1. artık kolay kolay "seni seviyorum" denilmiycek
2. hisler ne derse desin akılla hareket edilecek
3. hiç bir klasik taktik küçünmeyecek hepsi uygulanacak (kaçan kovalanır vs)
4. her içinden geldiğinde aranmayacak sevgili yada adayı
5. düzelir diye beklenmeyecek, düzgün değilse en karizmatik şekilde baybay denecek
6. yeni stajyerle yüz göz olunmayacak, herkesle hanım bey diye konuşması sağlanacak
7. kimseye, yeni stajyere de acınmayacak, en ağır işler sınavı olsa bile ona yüklenecek
8. gülümseyerek uyanılacak, sevgili olsa da olmasa da
9. anne iki günde bir aranacak
10. her zaman hoş ve bakımlı görünülecek
11. eski dostlar aranacak, onlara zaman ayrılacak, sonra niye kimse beni aramıyo diye hayıflanılmayacak
12. az içilecek, ortamlardan ve mekanlardan mümkün olduğunca uzak durulacak
13. öküz olma sanatı öğrenilecek
14. bencil olma sanatı öğrenilecek
15. dört aydan önce bağlanılmayacak
editle devam ediyoruz:
16. eski sevgiliye geri dönülmeyecek, her dilde, kültürde ve durumda asla! (gülmeyin len)

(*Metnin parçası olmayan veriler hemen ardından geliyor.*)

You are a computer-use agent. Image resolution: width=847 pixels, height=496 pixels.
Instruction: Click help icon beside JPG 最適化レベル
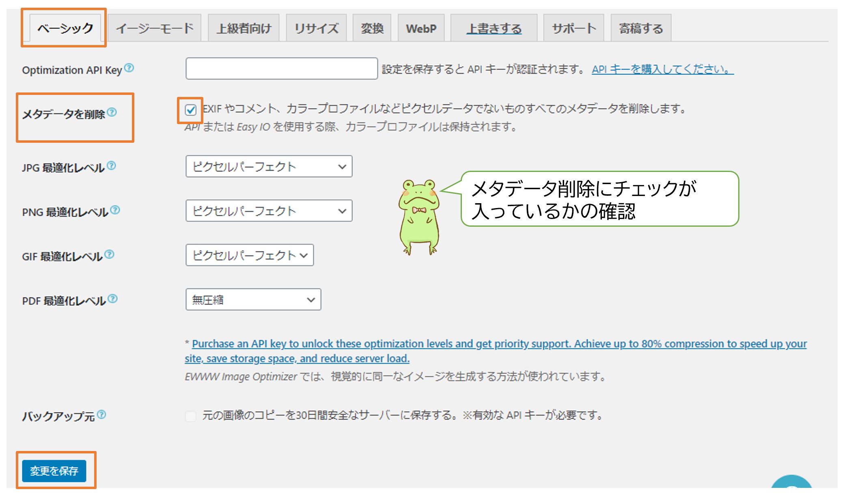point(111,165)
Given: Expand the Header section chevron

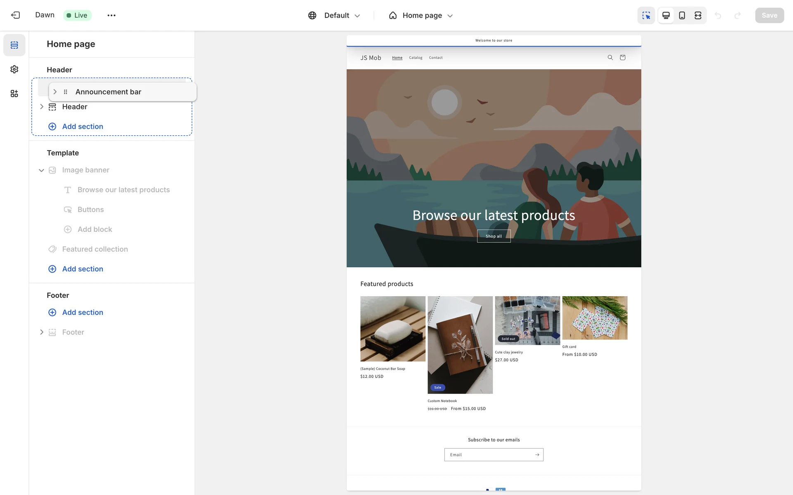Looking at the screenshot, I should 41,107.
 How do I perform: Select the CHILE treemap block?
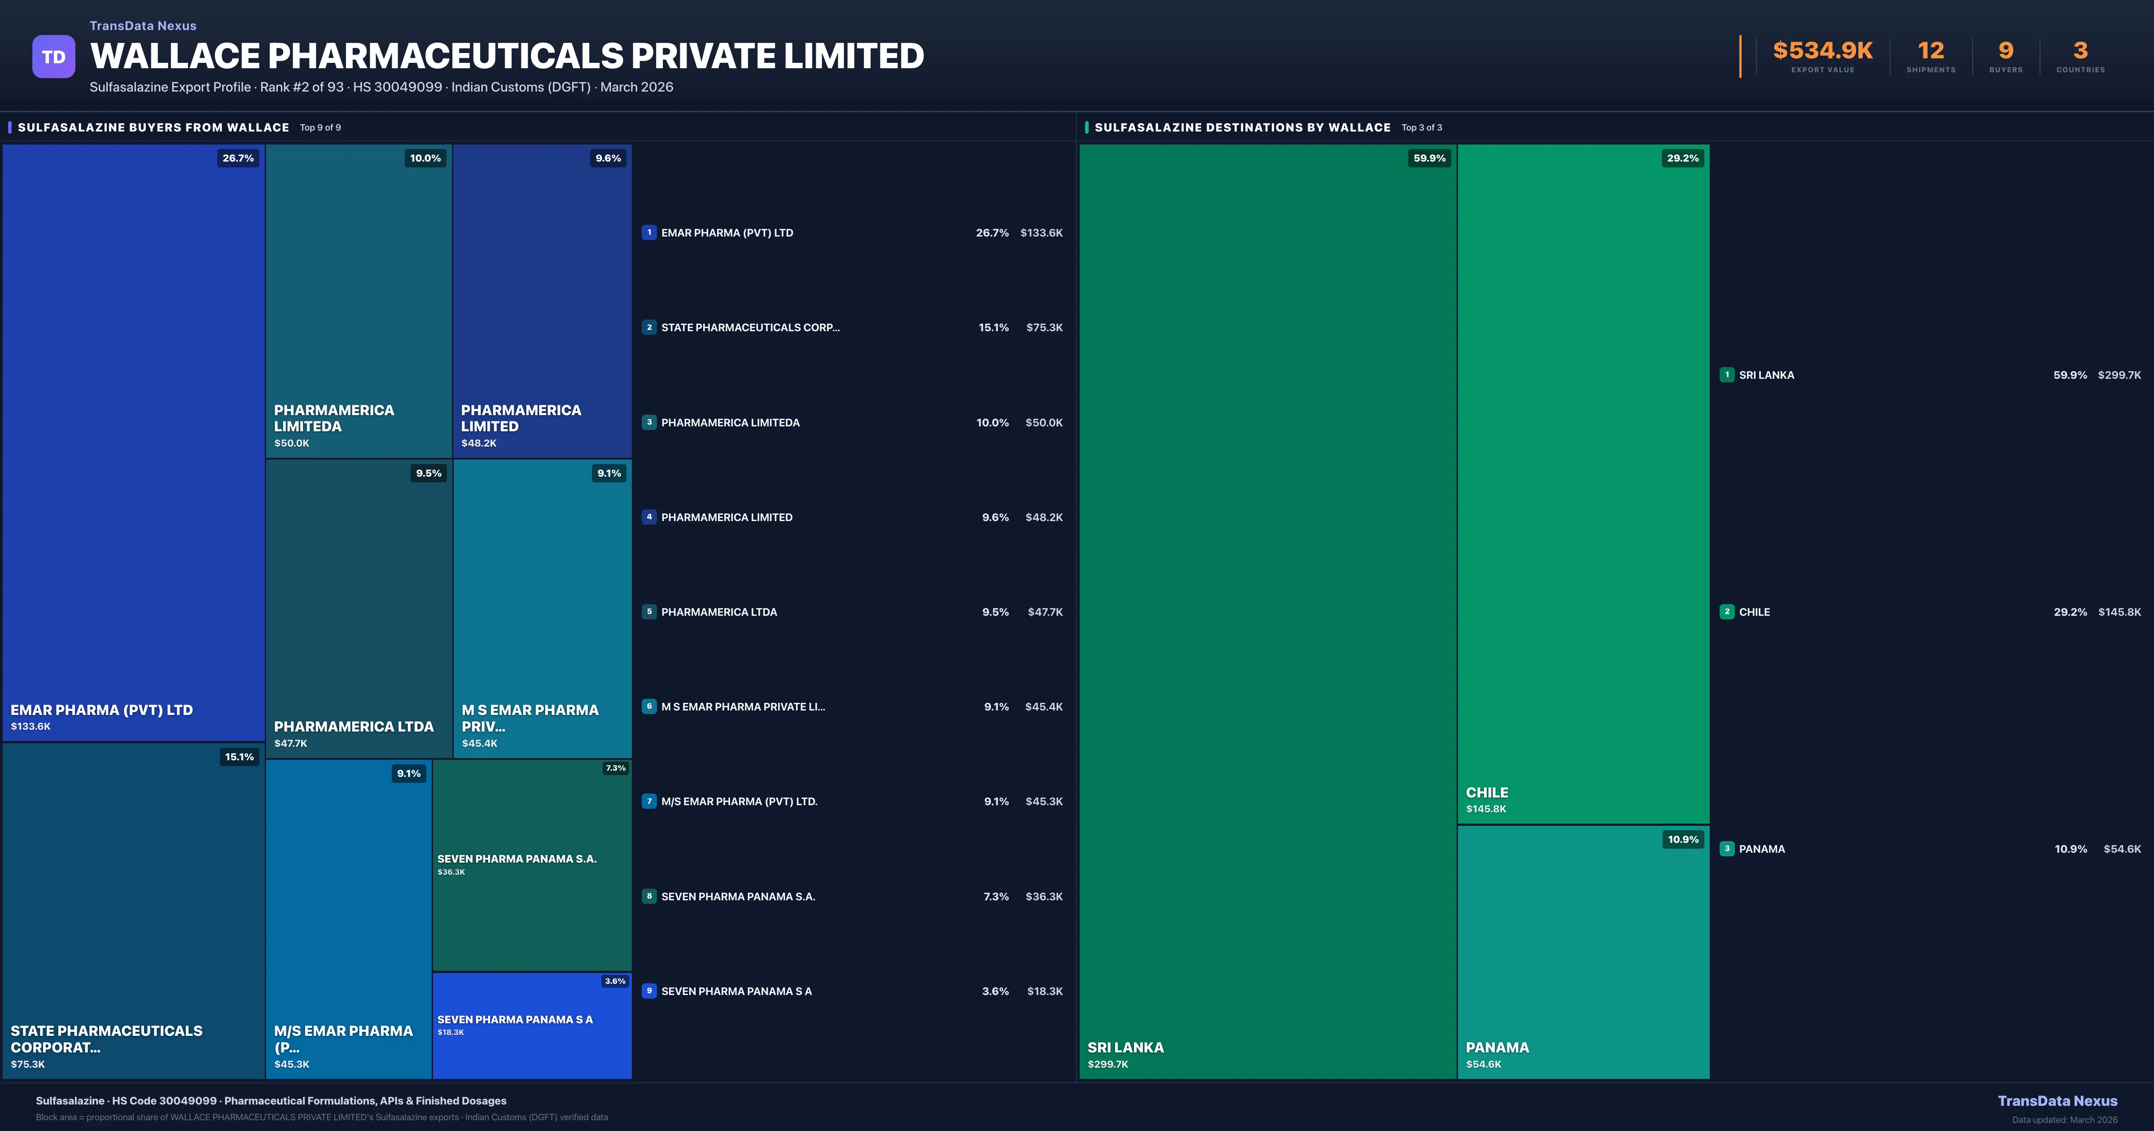(x=1583, y=485)
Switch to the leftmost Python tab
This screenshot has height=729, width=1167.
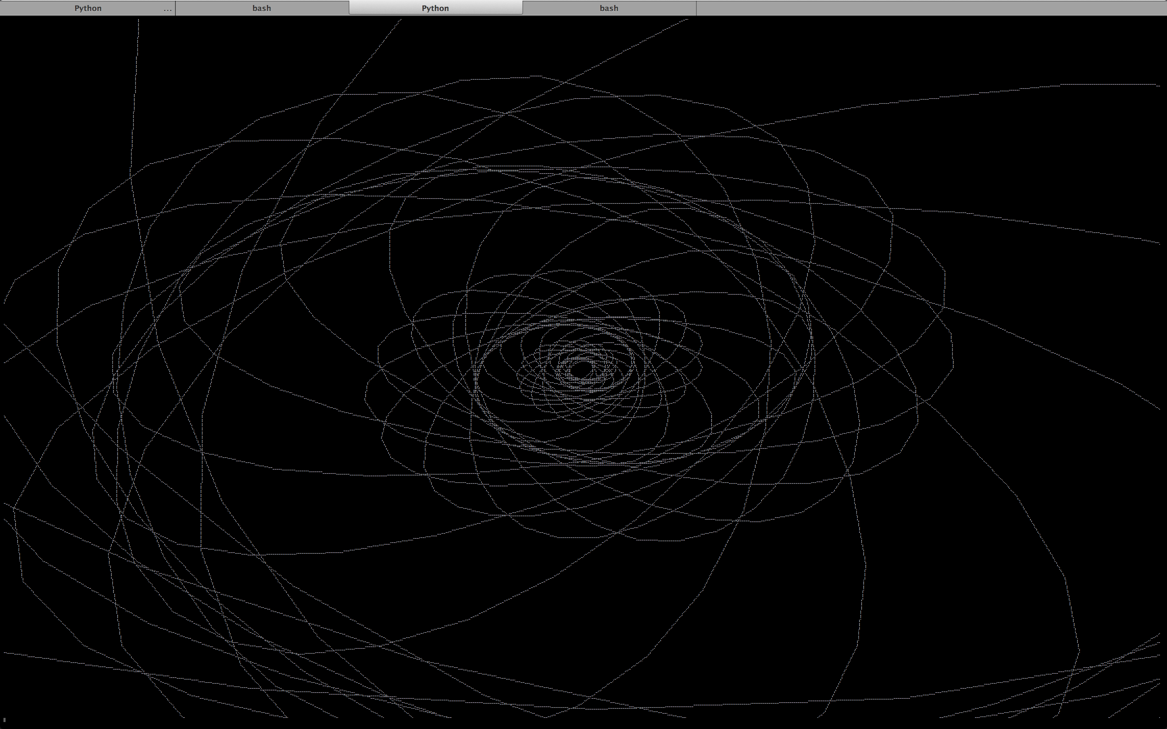[88, 8]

2011/17. karaoke yapılacak
2013/oylandıkça karşıma çıkıyor, gülüyorum da bu sefer en çok 15. madde güldürdü. 4 ay: ) stajyerle yine yüz göz olup sıçtığımı da eklemeliyim. neyse hadi bakalım, büyüyoruz, değişiyoruz ama silmiyoruz geçmişimizi.. ayrılık konusunda bunu yazdığım zamandan beri çok şey öğrendim, madem bu kadar sık okunuyor onları da burada söyliyim.

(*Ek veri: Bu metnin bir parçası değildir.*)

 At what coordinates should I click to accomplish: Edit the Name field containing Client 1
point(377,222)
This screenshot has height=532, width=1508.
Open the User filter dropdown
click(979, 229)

müptela olmayın sevgilinize. kendinize de müptela olmayın. müptelalık kötü değil, bilakis, en tepesinde "hayat"ın kendisi yazan bir "müptela olunacaklar listesi" yazabilirim buraya. mutluluğunuzun kaynağını tek bir insana indirmeyin. düşününce ne acı değil mi: o varken mutlusun, yokken mutsuz. saçmalık bu. ha, böyle bir gerçeği hepimiz yaşıyoruz, bir bacak entrisiydi: hayatlarımız o kadar boktan ki piyango çıkınca düzelecek sanıyoruz. gibi birşey. söylenecek çok şey var ve ayrılık acısı çekene gerçekten üzülürüm ondan yazıyorum. şunu da diyip kaçiyim şimdilik: zamanında kendimi biri için duvardan duvara vurmuştum. sonra biri için kendimi yerden yere attım. 3-4 ay önce de, yatakta tek başıma yatıyorum, birini seviyorum, çok severek yüzünü düşünüyorum, şöyle bir düşünce geldi: öncekiler iyi ki olmamış. şükür ki olmamış. ne şanslıyım ki olmamış. şimdi, bundan sonrası ne olur hiç belli olmaz ama ne olursa olsun, öncekiler iyi ki olmamış. bunun niyelerini nedenlerini yazamam, kendimden bahsetmek konusunda epey gerilediğim için şimdi bile kendimce fazla gitmiş olabilirim ama sizler için değerli ayrılanlar kendimi zorladım bak. üzülmeyin. üzülmeyince geri geliyorlar zaten: ) hadi çav şimdilik.